*Source text*.

= = =

By Nico Strydom
The Covid-19 pandemic gave rise to many changes in the workplace due to the accompanying restrictions that resulted in many people having to work from home.
Helene Vermaak, business director at The Human Edge, believes that leaders who created a culture where employees are encouraged to have their voices heard early on, to identify their concerns and to make the necessary changes will ensure that their businesses emerge stronger and more resilient on the other side of the pandemic.
“Companies that was adaptable during the pandemic, communicated effectively. These companies were able to make quick changes, to create a sense of security to be able to talk about things that needed to change, and to let go of interpersonal or organisational sensitivities to make necessary bold moves.”
Creating such a culture in the workplace involves not only encouraging people to make their voices heard, but also creating the necessary space and processes for that to happen. Often, employees’ concerns are ignored or dealt with in such a way that it leads to them not wanting to voice their opinion.
According to Vermaak, during the pandemic, it was found that the ability to engage in conversations about sensitive and highly emotional issues was extremely important to businesses. Topics of discussion included clarity regarding new expectations, concerns, suggestions, successful workload management, and requests and maintaining of a work-life balance.

= = =

*Source data*.
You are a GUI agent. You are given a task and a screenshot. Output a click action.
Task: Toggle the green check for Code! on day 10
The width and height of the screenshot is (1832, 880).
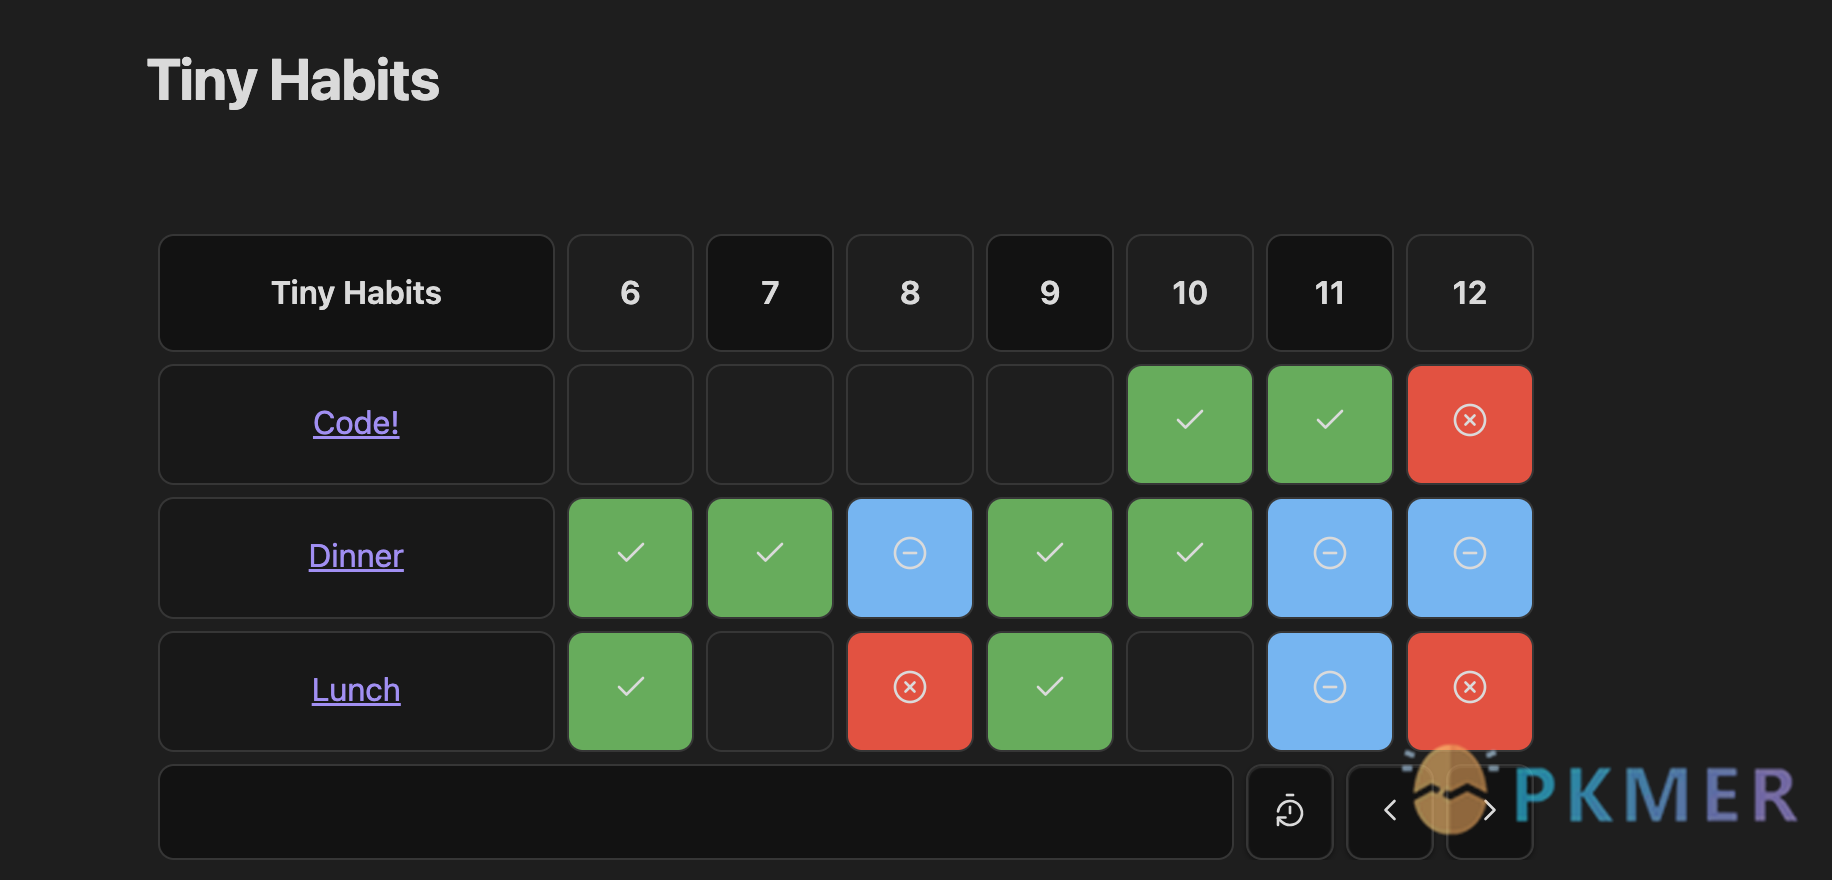pos(1190,424)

= = =

*Study questions*.
(a) Answer these from the article on workplace culture during the pandemic:
(i) What is Helene Vermaak's job title?
(ii) What does the article say happens when employees' concerns are ignored or handled badly?
(iii) What ability was found to be extremely important to businesses during the pandemic?
(b) Extend the article on workplace culture during the pandemic, picking up right after its last sentence.
You won't need the listing for any of this.

*Exercise responses*.
(a)
(i) Business director at The Human Edge.
(ii) It leads to employees not wanting to voice their opinion.
(iii) The ability to engage in conversations about sensitive and highly emotional issues.

(b)
However, it is not always easy for employees to voice their opinions or to make their voice heard. Some fear that it might have consequences, or that they could be victimised. “We often succumb to pressure and are afraid to speak, and then tell ourselves that it would be better for us to keep quiet and just go with the flow.”
Often, employees will first consider the possible risks when deciding to raise their opinions. According to Vermaak one should rather consider what the risk might be shouldn’t you make your voice heard. “By choosing not to have your voice heard, you can perpetuate and even worsen the situation which may result in you having to work around the problem.”
Emotions can often prevail as well and it is therefore important to ensure that when making your voice heard, you do not do it in such a way that it comes across as being offensive as you may then convey the message incorrectly. Therefore, employers must also create a safe space for employees where their voices can be heard to ensure that employees will feel comfortable with airing their opinion and not feel that it might lead to retaliation.